4. In her last enumeration of error, Thompson asserts that her claim for punitive damages based on Long's alleged intentional acts was not subject to the five-year statute of repose. Specifically, Thompson refers to the amendment to her complaint in which she alleged that Long's conduct "as described in the original Complaint establishes a conscious and wanton disregard for the life of the Plaintiff, individually and of the rights of the child...." (Emphasis supplied.) Because we find that such a claim was based on Long's alleged professional malpractice, we conclude that the claim is barred by the five-year statute of repose (OCGA § 9-3-71(b)).
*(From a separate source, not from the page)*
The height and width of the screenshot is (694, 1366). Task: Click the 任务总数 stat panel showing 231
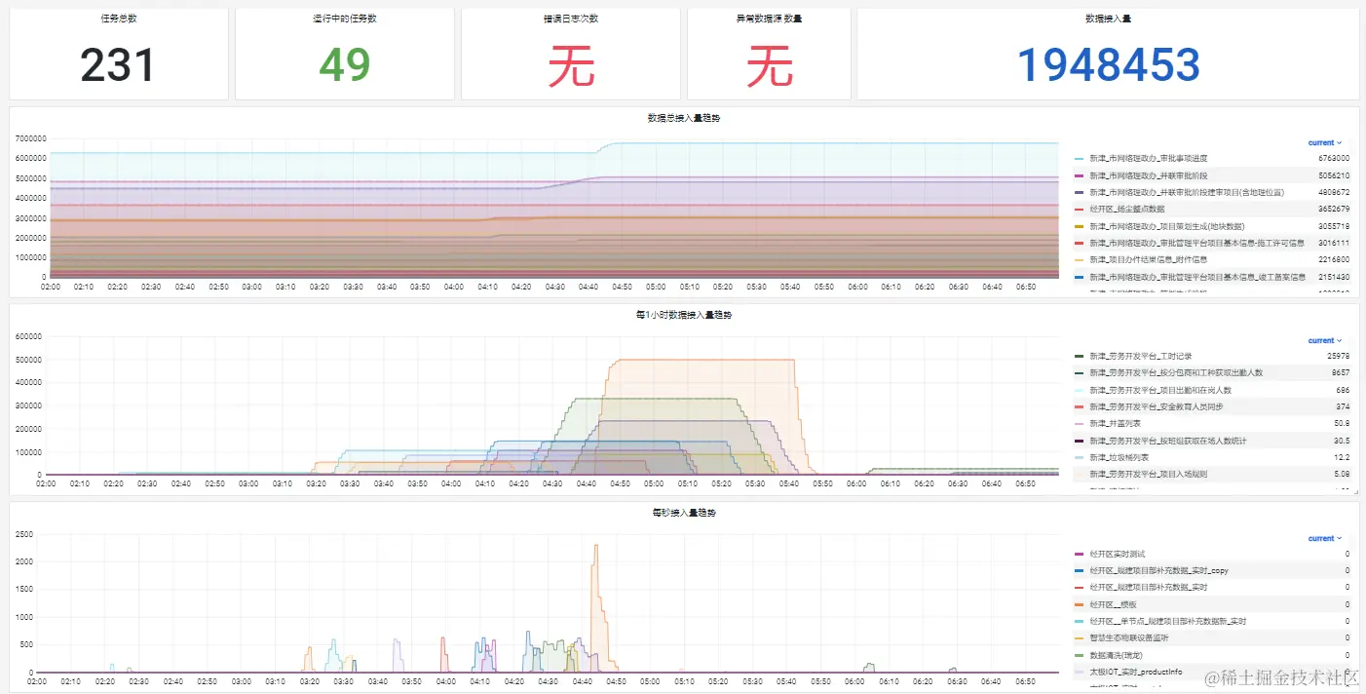(x=118, y=62)
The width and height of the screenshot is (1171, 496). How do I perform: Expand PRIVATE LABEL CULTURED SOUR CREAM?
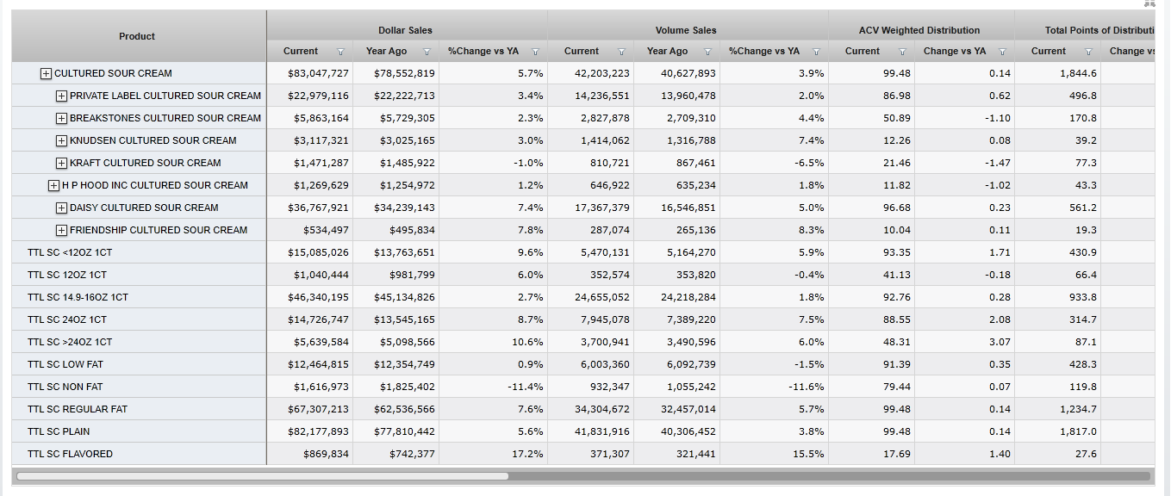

A claim for "professional malpractice" can be based on intentional acts. " `Webster's Third International Dictionary defines "malpractice" as "a dereliction from professional duty whether intentional, criminal, or merely negligent by one rendering professional services that results in injury, loss, or damage to the recipient of those services...."'" (Citation omitted; emphasis supplied). Hodge v. Jennings Mill, Ltd., 215 Ga.App. 507, 508, 451 S.E.2d 66 (1994). Similarly, OCGA § 9-3-71(a), which defines "medical malpractice," does not limit such claims to claims of professional negligence, but includes "any claim for damages" arising out of the defined provision of medical services. Moreover, the plain language of OCGA § 9-3-71(b) shows that the statute of repose is not limited to professional negligence cases. Rather, OCGA § 9-3-71(b) abrogates all claims "for medical malpractice... brought more than five years after the date on which the negligent or wrongful act or omission occurred." (Emphasis supplied.)
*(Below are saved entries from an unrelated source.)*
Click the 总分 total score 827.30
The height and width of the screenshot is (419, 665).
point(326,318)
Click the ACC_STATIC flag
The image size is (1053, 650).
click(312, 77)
The mere fact that Thompson alleged that Long's conduct was intentional does not mean that her claims were not medical malpractice claims barred under OCGA § 9-3-71(b). To the contrary, the conduct upon which Thompson relies to establish her intentional tort claims, was "described in the original Complaint" as the "handling of her prenatal care." Such a claim is clearly included in the definition of "medical malpractice" under OCGA § 9-3-70(1). Accordingly, we conclude that Thompson's claims of intentional conduct were medical malpractice claims barred by the five-year statute of repose. OCGA § 9-3-71(b). This conclusion is consistent with the intent of OCGA § 9-3-71(b) to establish a period of "ultimate repose and abrogation," OCGA § 9-3-71(c), "when past transgressions are no longer actionable." Craven, supra at 660(2), 437 S.E.2d 308. The statute stands as an "absolute" and "unyielding barrier to [Thompson's] right of action." Wright, supra at 845(1), 426 S.E.2d 870. The fact that Thompson was seeking punitive damages for these acts does nothing to change the result.

Judgment affirmed.

JOHNSON, J., concurs.

McMURRAY, P.J., concurs in the judgment only.


[1] Although the trial court dismissed Thompson's original complaint due to her alleged failure to comply with OCGA § 9-11-9.1, we reversed that decision in Thompson v. Long, 201 Ga.App. 480, 411 S.E.2d 322 (1991).